The crystal structures of β-genus MERS-CoV S1-CTD by itself and in complex with human DPP4 provided another view of coronavirus S1 and S1/receptor complex (Fig. 2B) (77, 78, 93). Like SARS-CoV S1-CTD, MERS-CoV S1-CTD also contains a core structure and an RBM. The core structures of MERS-CoV and SARS-CoV S1-CTDs are highly similar to each other, but their RBMs are markedly different, leading to different receptor specificities. The RBM of MERS-CoV S1-CTD mainly consists of a four-stranded β-sheet, in contrast to the loop-dominated RBM in SARS-CoV S1-CTD. Like the VBM for SARS-CoV on ACE2, the VBM for MERS-CoV is also located on the outer surface of DPP4, away from the peptidase active site. Whereas the conserved core structures of SARS-CoV and MERS-CoV S1-CTDs suggest a common evolutionary origin, the different RBMs of the two S1-CTDs indicate a divergent evolutionary pathway that has led to their recognition of different host receptors. The S1-CTDs of MERS-CoV and a highly related bat coronavirus HKU4 recognize DPP4 in very similar ways, suggesting a close evolutionary relationship between the two viruses (82, 94). In addition to enhancing the understanding of coronavirus evolution, the structure of MERS-CoV S1-CTD/DPP4 complex has important implications for understanding the host range and cross-species transmission of MERS-CoV (82, 94,–97).

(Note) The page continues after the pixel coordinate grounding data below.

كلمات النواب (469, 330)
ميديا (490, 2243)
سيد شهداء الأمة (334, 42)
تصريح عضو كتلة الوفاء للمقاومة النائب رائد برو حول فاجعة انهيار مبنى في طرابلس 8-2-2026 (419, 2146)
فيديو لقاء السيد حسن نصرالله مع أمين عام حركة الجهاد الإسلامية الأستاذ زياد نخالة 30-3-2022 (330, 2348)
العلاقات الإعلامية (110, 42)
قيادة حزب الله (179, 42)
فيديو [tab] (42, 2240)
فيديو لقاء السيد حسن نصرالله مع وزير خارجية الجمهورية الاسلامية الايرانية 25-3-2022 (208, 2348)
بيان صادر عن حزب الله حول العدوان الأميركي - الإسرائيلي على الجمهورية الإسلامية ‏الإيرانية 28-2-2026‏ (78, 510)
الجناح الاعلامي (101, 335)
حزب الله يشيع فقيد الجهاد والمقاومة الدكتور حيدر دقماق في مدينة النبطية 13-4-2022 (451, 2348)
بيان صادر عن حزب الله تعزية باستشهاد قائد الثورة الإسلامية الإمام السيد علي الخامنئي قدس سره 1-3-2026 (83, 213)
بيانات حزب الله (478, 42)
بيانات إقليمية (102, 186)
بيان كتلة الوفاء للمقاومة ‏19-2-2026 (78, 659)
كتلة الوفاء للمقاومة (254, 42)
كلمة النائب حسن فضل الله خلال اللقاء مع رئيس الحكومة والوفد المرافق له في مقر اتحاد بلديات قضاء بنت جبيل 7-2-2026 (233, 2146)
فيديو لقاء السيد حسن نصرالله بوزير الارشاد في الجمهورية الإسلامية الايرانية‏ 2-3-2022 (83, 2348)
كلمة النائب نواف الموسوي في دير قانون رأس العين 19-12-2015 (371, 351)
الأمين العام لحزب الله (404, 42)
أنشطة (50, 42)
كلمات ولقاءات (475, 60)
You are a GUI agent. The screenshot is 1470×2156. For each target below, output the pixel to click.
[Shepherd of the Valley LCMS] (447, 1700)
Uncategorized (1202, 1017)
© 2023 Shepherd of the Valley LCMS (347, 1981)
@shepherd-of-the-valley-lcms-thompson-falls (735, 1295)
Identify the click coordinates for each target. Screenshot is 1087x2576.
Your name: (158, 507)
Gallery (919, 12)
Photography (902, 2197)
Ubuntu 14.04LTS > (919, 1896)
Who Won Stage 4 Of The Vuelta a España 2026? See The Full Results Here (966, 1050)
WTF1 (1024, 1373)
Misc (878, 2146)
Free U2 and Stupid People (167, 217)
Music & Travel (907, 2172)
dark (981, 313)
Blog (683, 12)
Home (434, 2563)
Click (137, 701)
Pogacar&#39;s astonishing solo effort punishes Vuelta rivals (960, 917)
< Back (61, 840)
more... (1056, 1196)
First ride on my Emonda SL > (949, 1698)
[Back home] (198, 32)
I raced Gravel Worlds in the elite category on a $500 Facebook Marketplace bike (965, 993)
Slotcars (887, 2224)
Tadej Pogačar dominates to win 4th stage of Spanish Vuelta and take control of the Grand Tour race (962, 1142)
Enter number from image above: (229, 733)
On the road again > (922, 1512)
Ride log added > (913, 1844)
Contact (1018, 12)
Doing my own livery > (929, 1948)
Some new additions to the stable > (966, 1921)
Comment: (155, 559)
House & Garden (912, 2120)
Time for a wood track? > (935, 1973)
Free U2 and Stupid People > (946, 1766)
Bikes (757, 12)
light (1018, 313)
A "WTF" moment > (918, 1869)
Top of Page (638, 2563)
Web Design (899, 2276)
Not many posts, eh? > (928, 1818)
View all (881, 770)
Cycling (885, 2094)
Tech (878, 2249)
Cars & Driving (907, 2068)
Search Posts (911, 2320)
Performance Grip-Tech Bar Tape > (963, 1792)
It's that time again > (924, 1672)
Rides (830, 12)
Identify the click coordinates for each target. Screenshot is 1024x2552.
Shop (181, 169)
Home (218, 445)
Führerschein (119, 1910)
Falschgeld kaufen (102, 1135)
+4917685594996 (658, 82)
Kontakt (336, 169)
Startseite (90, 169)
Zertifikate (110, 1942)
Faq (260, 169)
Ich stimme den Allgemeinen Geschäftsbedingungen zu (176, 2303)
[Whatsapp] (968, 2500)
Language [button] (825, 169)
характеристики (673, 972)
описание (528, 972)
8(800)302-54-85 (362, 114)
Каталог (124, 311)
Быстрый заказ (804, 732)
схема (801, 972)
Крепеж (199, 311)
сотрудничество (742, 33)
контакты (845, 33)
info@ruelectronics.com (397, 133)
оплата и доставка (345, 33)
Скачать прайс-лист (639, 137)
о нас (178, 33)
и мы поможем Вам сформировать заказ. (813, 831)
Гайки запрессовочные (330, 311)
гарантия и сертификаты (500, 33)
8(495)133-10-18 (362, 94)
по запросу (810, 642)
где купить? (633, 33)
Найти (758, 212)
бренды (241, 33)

α-Genus HCoV-NL63 S1-CTD complexed with human ACE2 was the first crystal structure determined for an α-coronavirus S1 domain (Fig. 2C) (79). This structure, along with the structure of β-genus SARS-CoV S1-CTD complexed with ACE2, provided the first view of how two different viruses recognize their common host receptor. The finding was intriguing. At first glance, HCoV-NL63 and SARS-CoV S1-CTDs are very different. The core structure of HCoV-NL63 S1-CTD is a β-sandwich consisting of two β-sheet layers stacked together through hydrophobic interactions, which is in contrast to the single β-sheet layer in the core structure of SARS-CoV S1-CTD. Their RBMs are also different. The RBMs of HCoV-NL63 S1-CTD are three short and discontinuous loops, whereas the RBM of SARS-CoV S1-CTD is a single long and continuous subdomain. Indeed, the protein-folding Dali server failed to detect any structural similarity between HCoV-NL63 and SARS-CoV S1-CTDs (98). However, structural topology analysis revealed that the secondary structural elements in HCoV-NL63 S1-CTD are connected in the same way as those in SARS-CoV S1-CTD, although two β-strands in the former (strands β-1 and β-4) become α-helices in the latter (helices α-1 and α-4) and another β-strand (strand β-1) in the former is missing altogether in the latter (Fig. 2E and andF)F) (29). These results suggest that HCoV-NL63 and SARS-CoV S1-CTDs share an evolutionary origin and that the structural differences between the two S1-CTDs result from extensive divergent evolution.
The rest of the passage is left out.